5.5 Reflections
Given any unit vector a, we can create the unitary operator Ref a, which reflects any other unit vector b around a. Geometrically, this is done by dropping a line from the tip of b that hits the body of a in a right angle and continuing the line the same distance further to a point b' . Then b' likewise lies on the unit sphere of the Hilbert space. The operation mapping b to b' preserves the unit sphere and is its own inverse, so it is unitary. In geometrical terms, the point on the body of a is the projection of b onto a and is given by a' = a$\langle$a, b$\rangle$. Thus, b' = b − 2(b − a$\langle$a, b$\rangle$) = (2Pa − I)b
where Pa is the operator doing the projection: for all b, $P_ab$ = a$\langle$a, b$\rangle$.
Question: I don't understand why b' = b − 2(b − a$\langle$a, b$\rangle$) = (2Pa − I)b?

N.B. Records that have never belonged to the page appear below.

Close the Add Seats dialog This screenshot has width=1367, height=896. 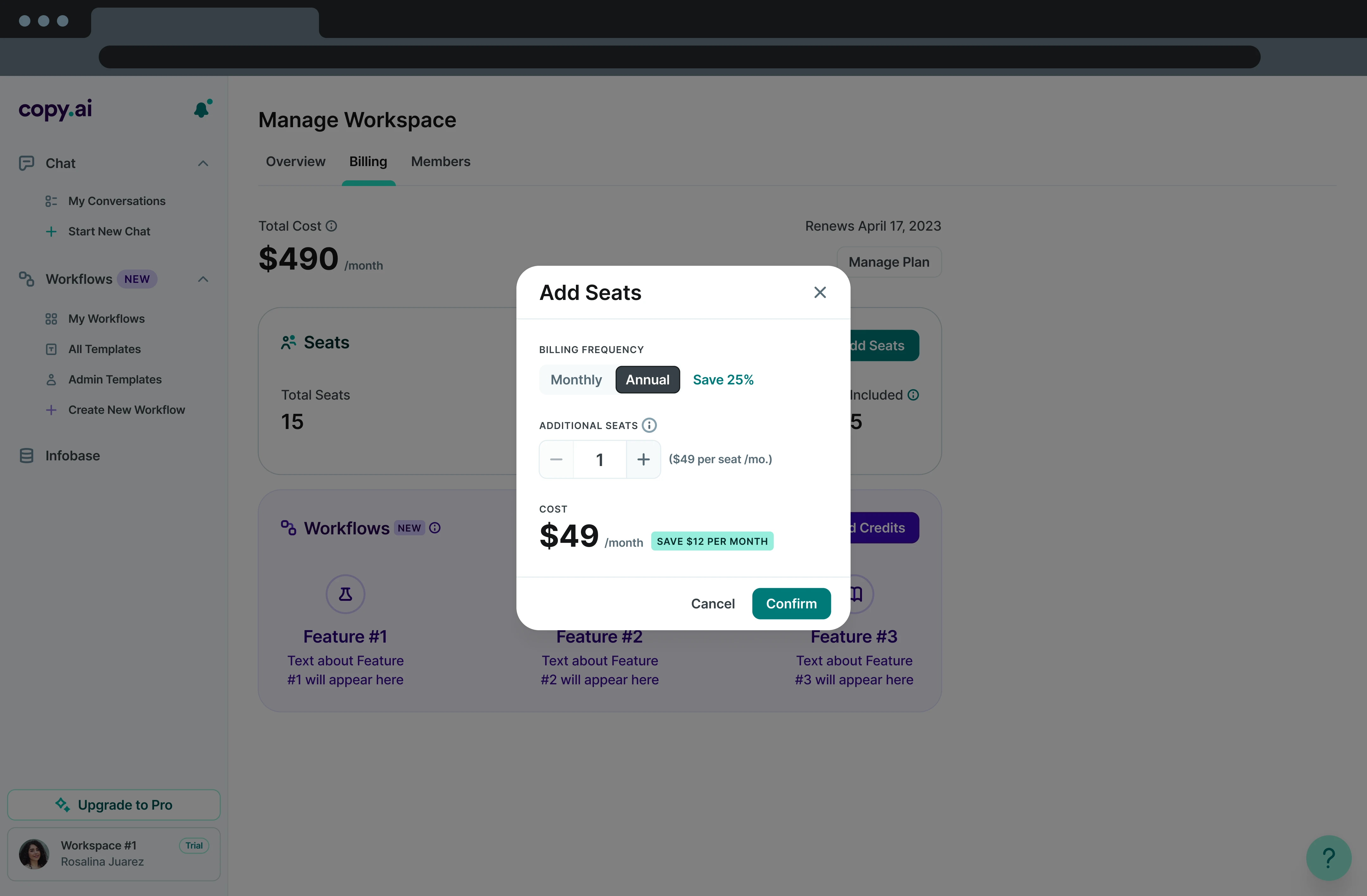point(820,292)
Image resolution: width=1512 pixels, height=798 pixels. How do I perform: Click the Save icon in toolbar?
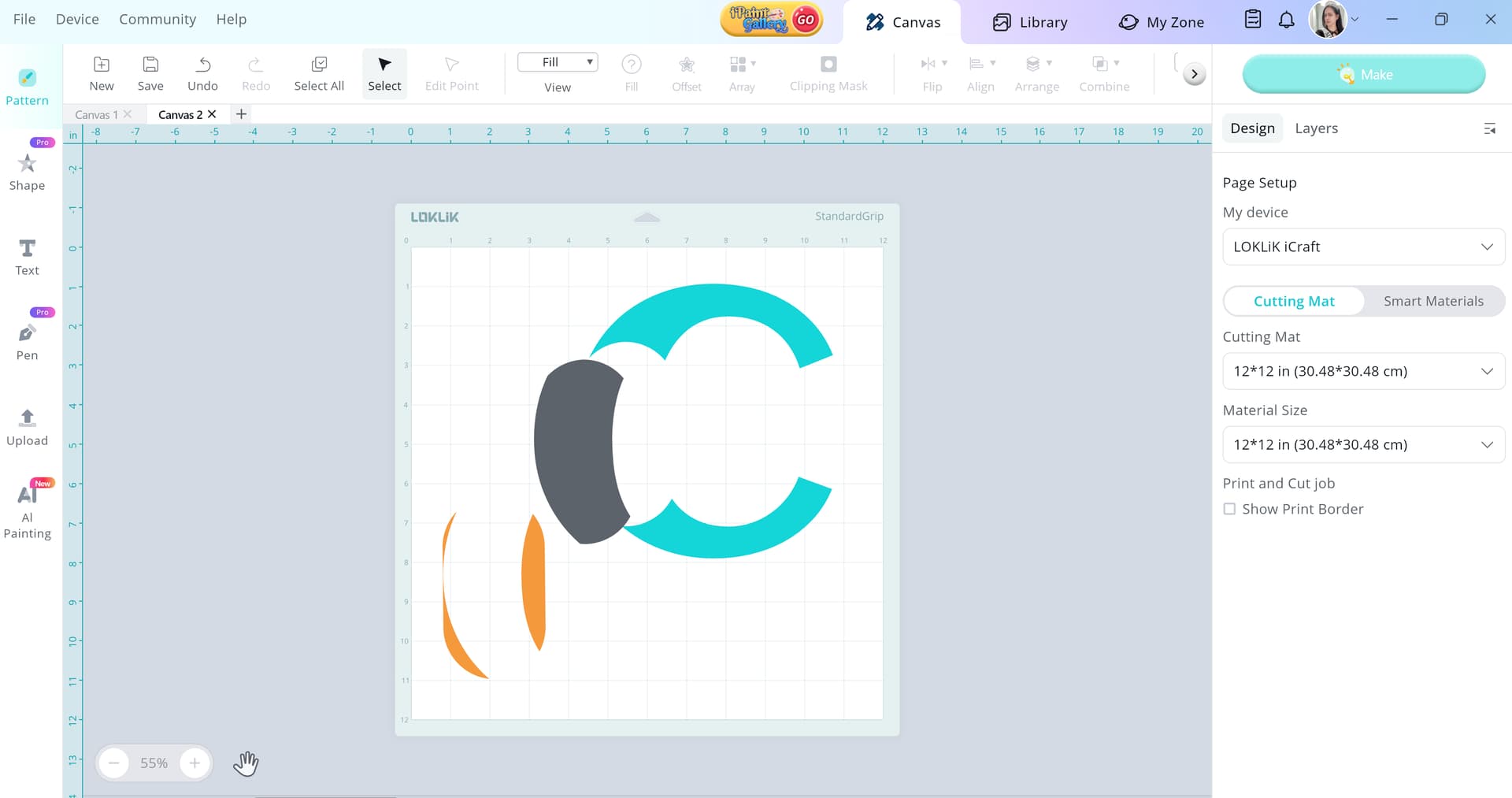(150, 73)
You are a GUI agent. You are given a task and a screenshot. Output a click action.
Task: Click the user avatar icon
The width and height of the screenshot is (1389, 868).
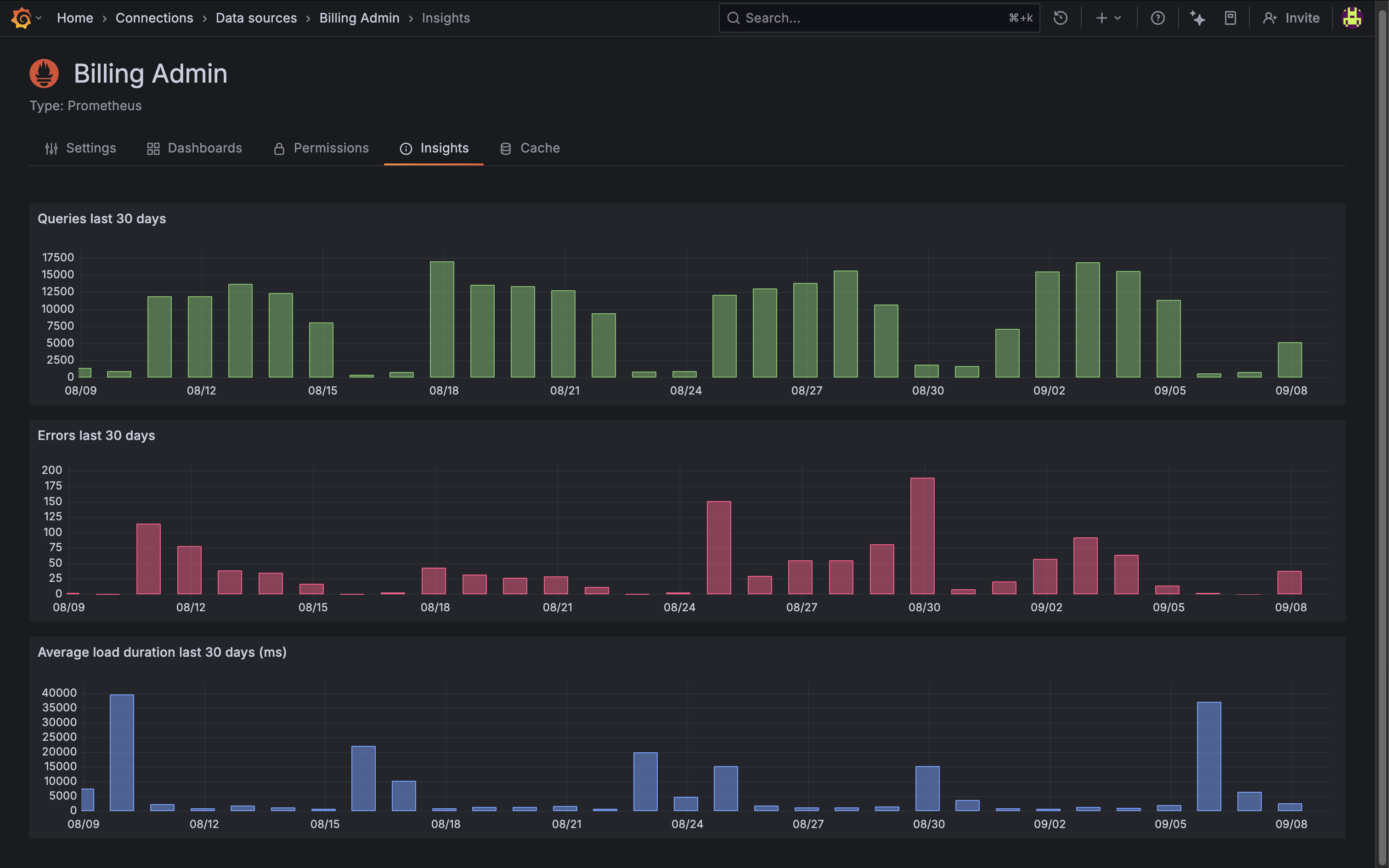(1352, 18)
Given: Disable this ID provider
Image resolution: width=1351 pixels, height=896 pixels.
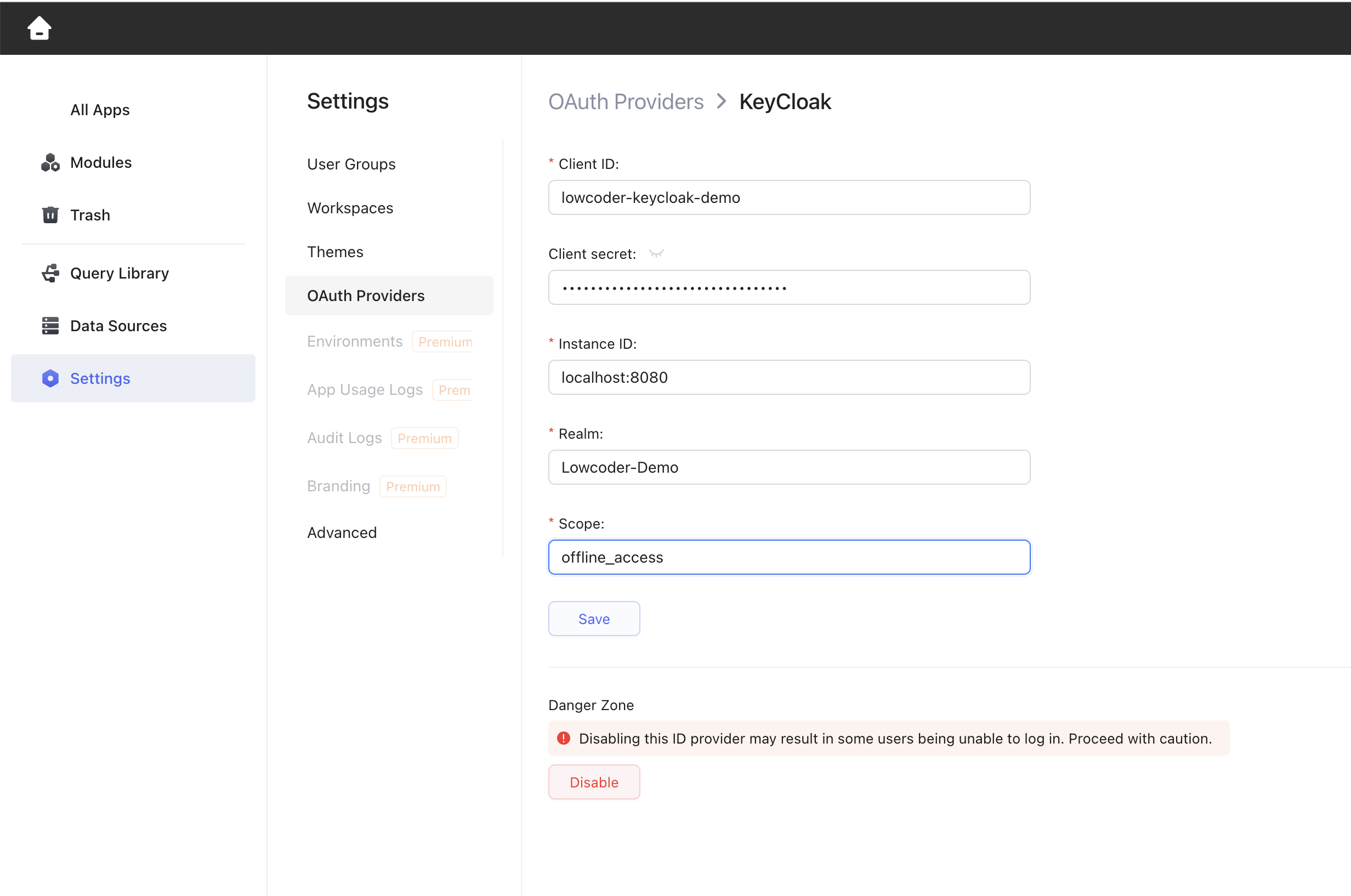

If you break up $b$ into two components, one along the vector $a$ and the other orthogonal to $a$, we can then write $b$ as
$$ b \;\; = \;\; \underbrace{\left (b - \langle b,a\rangle a\right )}_{\perp} + \underbrace{\langle b,a\rangle a}_{||}. $$
Now notice that $b'$ is obtained by reflecting the part of $b$ which is perpendicular to $a$, hence we get that
\begin{eqnarray*} b' & = & -\left (b - \langle b,a\rangle a\right ) + \langle b,a\rangle a \\ & = & -b + \langle b,a\rangle a+ \langle b,a\rangle a \\ & = & -b + 2\langle b,a\rangle a \\ & = & b - 2b + 2\langle b,a\rangle a \\ & = & b - 2\left (b - \langle b,a\rangle a\right ). \end{eqnarray*}
We get the identity by acknowledging that $P_ab = \langle b, a\rangle a$ and seeing that \begin{eqnarray*} b' & = & b - 2\left (b - \langle b,a\rangle a\right ) \\ & = & b - 2b + 2P_ab \\ & = & 2P_ab - b \\ & = & (2P_a - I)b \end{eqnarray*}
where we factor out $b$ and $I$ is the identity matrix/mapping.